Some context can help clarify the motivation for taking these pictures. Chalmette is the largest community in St. Bernard Parish, which is a suburban parish (the Louisiana equivalent of a county) immediately east of the city. Prior to the storm, it had a little under 70,000 people, according to the US Census. Of all the parishes in the state, St. Bernard came the closest to 100% flooding—observations from residents I know suggest that only a few dozen of the 25,000 or homes escaped inundation; most received over eight feet of water. The recovery of the parish and the homecoming of its residents have been riddled with political, logistical, economic, and environmental complications, but most recent Census estimates suggest the area is at nearly 50% of its pre-Katrina population.
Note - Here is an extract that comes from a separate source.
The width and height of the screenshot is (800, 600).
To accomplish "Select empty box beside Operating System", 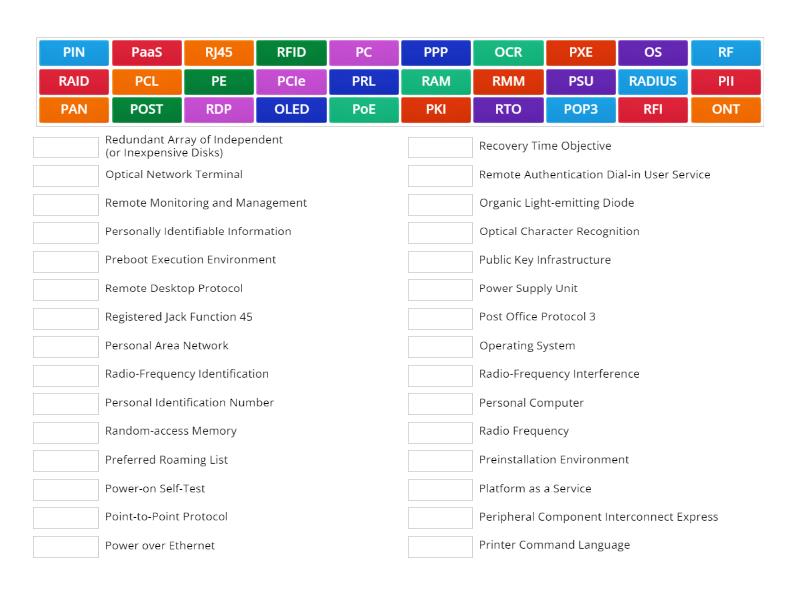I will point(440,346).
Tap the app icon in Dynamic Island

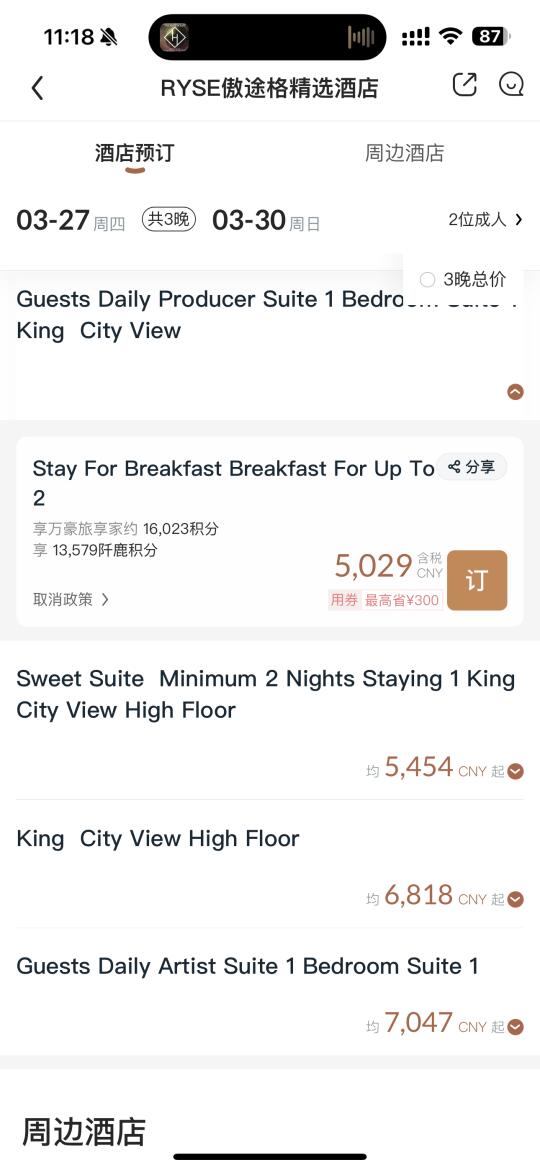tap(175, 37)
Thus, it would be unfair to post these photos without acknowledging that most of the development around Schwegmann Plaza (even some to the immediate west of it) is in far better shape than what you see here. Several grocery stores have returned, the hardware stores are doing inevitably strong business, and some beloved institutions like Rocky and Carlo’s restaurant are up and running again. The Chalmette area is a patchwork of hurricane-induced decrepitude and primer-coated recovery, often juxtaposed in a single block.
However, this is how much of the city of New Orleans looks as well. So why did Schwegmann Plaza stand out for my friend, after having seen the much higher-profile Lower Ninth Ward? After gazing upon countless architectural manifestations of New Orleans’ prolonged cultural isolation—structures that look like nothing anywhere else, as most visitors of the city can testify—Chalmette offers an antidote in the form of utterly conventional suburbia. A mostly white, lower-middle class area before the storm, Chalmette and St. Bernard Parish perhaps reveal the ruthlessness of a hurricane more poignantly because they look like they could be anywhere else. The Spanish colonial arcades of the French Quarter, the baroque brackets of double shotguns in the Uptown area—these are remarkable whether they’re in impeccable shape or advanced decay. Chalmette looks far more like mundane America. And when a ubiquitous suburban strip mall gets clobbered by floodwaters and rots in the soggy Louisiana air, it amplifies the feeling of vulnerability. Schwegmann Plaza takes the magnitude of devastation in post-diluvian New Orleans and banalizes it, making it hit home to the most hardened of us.